Ya en Cracovia. Ser voluntario, un arte

voluntarios en la JMJ Cracovia 2016 para ayudar a los peregrinos de otros países que llegan a la ciudad

José Beltrán narra su día a día en la JMJ, en el ‘Diario de un peregrino’

voluntarios en la JMJ Cracovia 2016 para ayudar a los peregrinos de otros países que llegan a la ciudad

Los voluntarios de la JMJ ya están trabajando a pleno rendimiento en el centro de Cracovia

JOSÉ BELTRÁN, enviado especial a CRACOVIA | Por amor al arte. Aunque cambien la última palabra por “Dios”. O por “fe”. O por “el otro”. Poner un pie en el centro de Cracovia es toparse con cientos de voluntarios que no tienen otras motivaciones más que estas. Podría haber sido un verano para el Interrail. O para escaparse en un vuelo low cost a Ibiza. O para echar una mano en una ONG. O prácticas de trabajo. Pero no. Alicia, Patricia y Erika se han “consagrado” a la JMJ.
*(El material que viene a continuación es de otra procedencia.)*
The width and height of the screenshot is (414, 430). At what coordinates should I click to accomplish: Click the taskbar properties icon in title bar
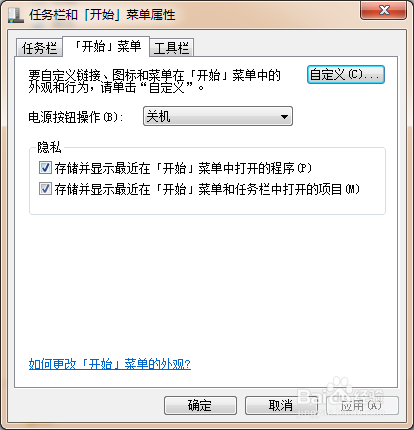[x=16, y=15]
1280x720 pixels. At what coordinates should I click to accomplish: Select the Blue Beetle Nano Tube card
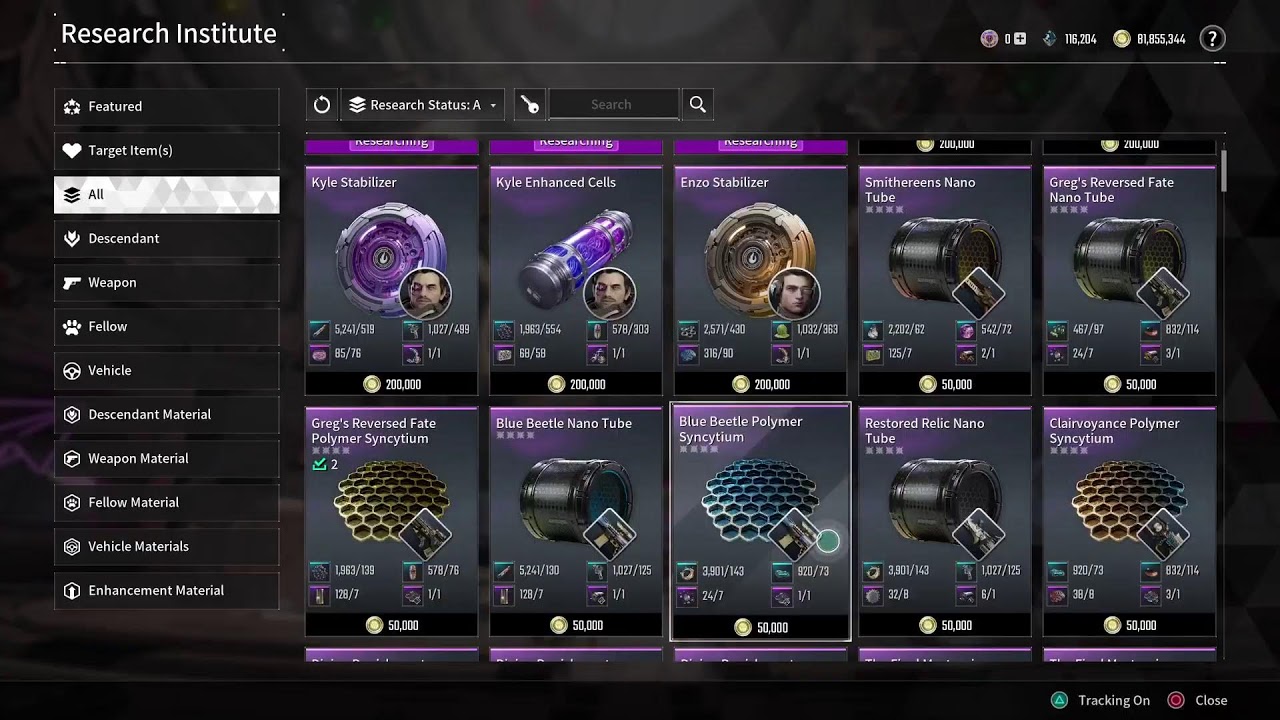click(576, 522)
Y así, con esta misión se plantan a las diez de la mañana en el colegio de los padres escolapios para acompañar a un grupo de españoles. Sin esperar nada a cambio. Su sonrisa y su paciencia no desaparecerán aun cuando se les interroga sobre el valor en el mercado del zloty [la moneda del país], se les examina sobre el influjo del gótico polaco en el europeo o se les pide que paren una vez más porque otra vez alguien necesita un aseo con urgencia.

Esto no hay guía que lo aguante. Pero un voluntario no solo lo comprende, sino que acoge cada uno de estos dilemas como propio. Y el que llega de fuera contempla la patria de Juan Pablo II con los ojos de quienes se entregan por ser esa Iglesia en salida que acoge y acompaña, que guía y festeja, que busca la manera de hacerse entender aunque haya combinaciones de consonantes y vocales imposibles de traducir. Y menos aún de pronunciar.
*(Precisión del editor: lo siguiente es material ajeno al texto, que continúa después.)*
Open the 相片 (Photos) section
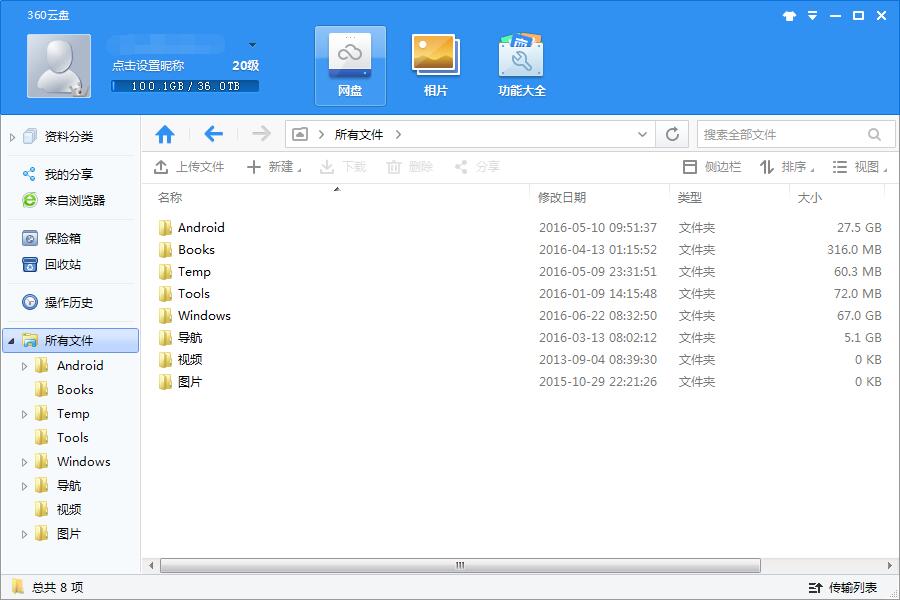This screenshot has height=600, width=900. click(x=435, y=66)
Una se defiende en español, la otra se pelea con nuestro idioma y la tercera, que solo pilota en polaco, se sabe todos los rincones de la ciudad. Un trío perfecto.

“Soy una enamorada de España. Cuando estuve en Barcelona mi alma se quedó allí”, me cuenta Alicia, que en septiembre empieza la universidad. Y lo hará con una madurez algo insólita para una chica de su generación. Tanta como para saber controlar el uso de las redes sociales: “Mi abuelo me dijo que se enamoró de mi abuela gracias a que la conoció poco a poco; que Facebook, con esa sobrecarga de información personal, poco ayuda al redes cubrimiento íntimo. Por eso he decidido limitar mi presencia en las redes”.

No contenta con eso, nos recomienda un libro testimonial de personas que reflexionan en la recta final de su vida sobre aquello que les ha quedado por luchar. “Me ha cambiado la perspectiva de qué es lo que quiero hacer con mi futuro”. Celebro que en su vida no haya una vocación de tronista o un hashtag que busque retuits.

No lo veo en ella. Tampoco en Erika o Patricia. Ni en el grupo de voluntarios polacos que nos contagian sus ganas de bailar en la Plaza del Mercado.

En la que sería el equivalente a nuestras plazas mayores, no hay Mickeys hinchando globos a un euro o loteras vendiendo décimos de Navidad en pleno julio. Hay monjas que coreografían el himno del encuentro, sacerdotes que se ofrecen para un encuentro que puede derivar en una reconciliación o jóvenes que alientan a otros jóvenes.

Y todo, por amor al arte. O mejor, por el arte del amor.